This WordPress tutorial covers exactly how to build a WordPress website from scratch for beginners.
Because here’s the problem: you are looking to start a WordPress website for your blog, business, portfolio, store, or forum – but the idea of messing with computer code, databases, or software sounds a bit daunting.
The good news is that setting up a WordPress website is straightforward (even if it’s not as “easy” as a social media account). While there is some learning curve, running it afterward is straightforward as well (see this guide to try it yourself). Unlike website builders, you own your site and it can grow as your site grows. Here’s how to set up a WordPress website in only 4 steps.
- Get A Domain Name – You will need something for people to type into their browser to get to your website. You’ll learn exactly where and how to purchase it and point it in the direction of your website.
- Get Web Hosting – You will need somewhere for your new website to live. You’ll learn exactly how and where to purchase it from a web host and set it up.
- Install WordPress – Your website needs software to “power” it. And nothing beats WordPress nowadays. Originally known as WordPress blog software in the early 2000s, it is now mature general website software. You’ll learn exactly how to set up a WordPress website safely, securely (with the 1-click install!). Note that this is the free self-hosted WordPress software not the paid WordPress.com service – which is a hosted website builder itself that uses WordPress software.

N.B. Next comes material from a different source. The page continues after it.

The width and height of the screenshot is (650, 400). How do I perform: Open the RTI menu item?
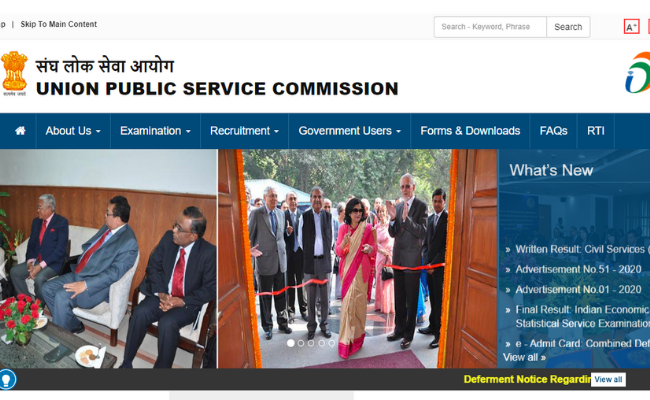pyautogui.click(x=596, y=131)
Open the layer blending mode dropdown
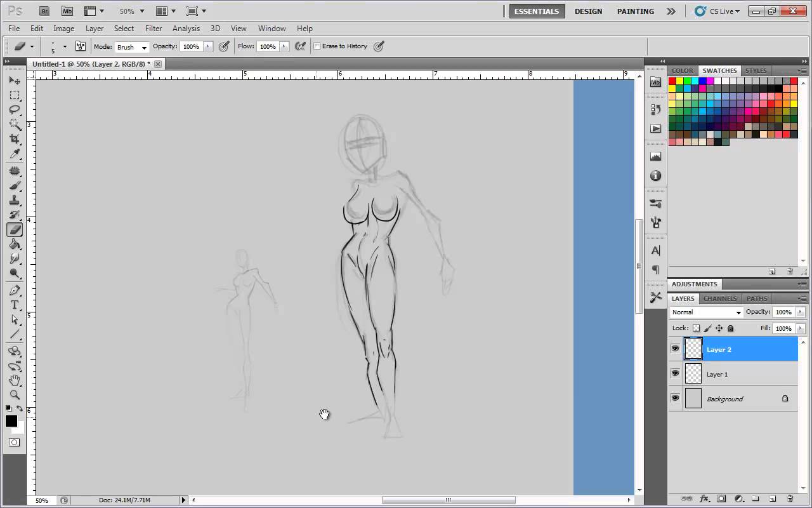Viewport: 812px width, 508px height. click(x=705, y=312)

- Design + More Information – WordPress makes it easy to have a professional-looking website – and has the ability to become whatever you want it to be. You’ll learn exactly where and how to learn everything you’ll ever need to know about WordPress and doing WordPress website setup.
How To Setup Hosting For Self Hosted WordPress Website + Domain
A domain name is simply what people type into their browser to get to your website (ie, www.shivarweb.com). A hosting account is simply a computer server where your website files live.
Here’s how to buy and set up both…
How To Purchase A Domain Name
Note – if you already own a domain name, you can skip down to How To Setup Hosting For WordPress.
I recommend purchasing your domain separately from your hosting provider if you want to save money over the long term and make things easier for yourself in the future.
Hosting and domain registration are two different activities – and usually, companies only do one well (and at a good price). When you purchase separately, you not only get better pricing & management, you also get the benefits of diversity and not having all your eggs in one basket so to speak.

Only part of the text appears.